Mine changed on Tuesday, Aug. 11, 2009. I had been embedded with the U.S. military for two weeks in southern Afghanistan as a photographer for The Associated Press, and this was to have been my last patrol before going home. It had been a long day in the open desert of Kandahar province and I was whipped, barely awake, in fact, when our eight-wheel armored Stryker vehicle hit a roadside bomb and flipped over, knocking me unconscious.

When I came to, I tried to get up but couldn't; my left foot was hanging by a few tendons. I felt brutal pain, like an electric shock, that began in my leg and swept through the rest of my body. Lying inside the vehicle, I thought of my wife, and willed myself to stay alive.

Eventually, a soldier found me and tied on a tourniquet.

In my years as a photojournalist, I'd taken many pictures of wounded soldiers and victims of suicide bombers. I had covered medical evacuations from Afghanistan, Pakistan and the Palestinian territories, and found it odd to suddenly be among those pulled from an inferno and carried on a stretcher -- along with two other soldiers and AP Television News videographer Andi Jatmiko.

They loaded me onto a helicopter next to a soldier who had lost both of his legs and we locked hands as the chopper took off for the provincial capital of Kandahar. The solidarity in that moment is the last thing I remember before waking up in a hospital tent to find my left leg had been amputated below the knee. There was no option to save it, doctors told me. Bone and tissue were destroyed by shrapnel. But fortunately my knee was intact, and that would make a substantial difference in my future mobility, they explained.

That offered little comfort as I lay alone and exhausted in a hospital bed in Afghanistan. I had so many questions about life with just one leg but I preferred sleep to thinking about my uncertain future.

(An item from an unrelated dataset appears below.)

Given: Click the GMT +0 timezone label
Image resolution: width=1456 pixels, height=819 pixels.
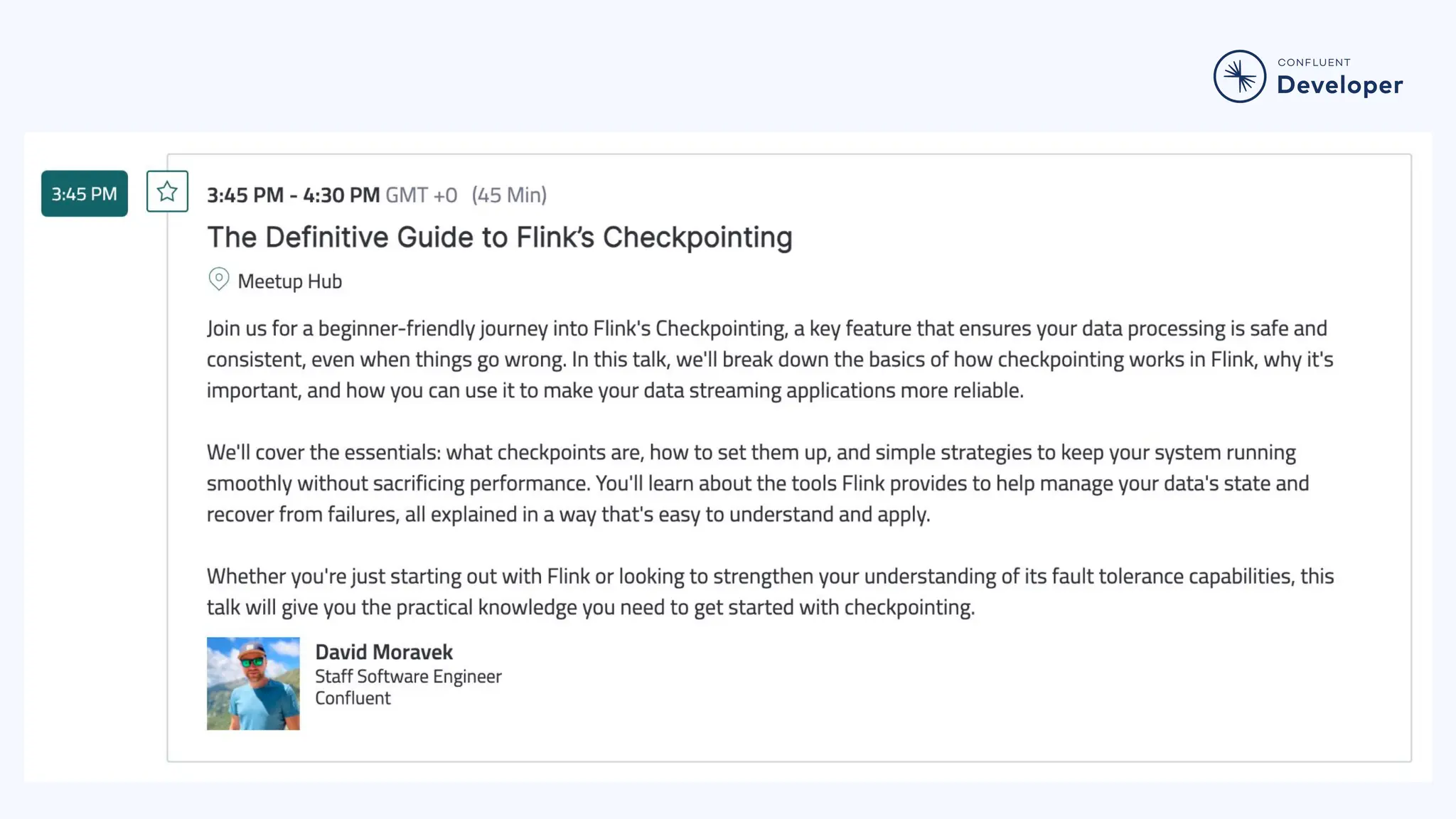Looking at the screenshot, I should (422, 195).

The difference between those who lost limbs in Boston and me is that I knew I was taking a risk in a war zone and assumed it willingly, while they had merely gone out to cheer friends and relatives at a family sporting event.

They weren't supposed to be in danger.

I was a photographer documenting soldiers at war and everyday life for civilians under fire. But before violence grabs you, does anyone really believe he will become one of the dead or wounded? No. Nothing had happened to me on dozens of previous patrols with the military through hostile lands. And while I suspected I was playing a kind of Russian roulette, I also told myself that car accidents happen every day and most people don't stop driving because of that.

For months after the explosion I was tortured by so many "what ifs." What if I had stayed back to pack rather than going on patrol that day? What if I had sat a little bit to the right, would the shrapnel have missed my leg? Or if I had sat to the left, would I have lost both legs like the soldier next to me?

I imagine those in Boston whose bodies were torn up by nails or the blasts have similar thoughts: Why didn't I stand at mile 25, go for water, leave earlier, stay home? I would like to tell them that these questions fade as one begins to accept the reality of losing a limb.

The morphine they gave me to dim the pain of my amputation sapped my energy. I wanted off it so I could start my recuperation with all my strength and walk as soon as possible. I am a Spanish citizen, not American, and was lucky that the AP was able to work bureaucratic miracles to get me admitted to the Walter Reed National Military Medical Center, one of the world's best rehab hospitals.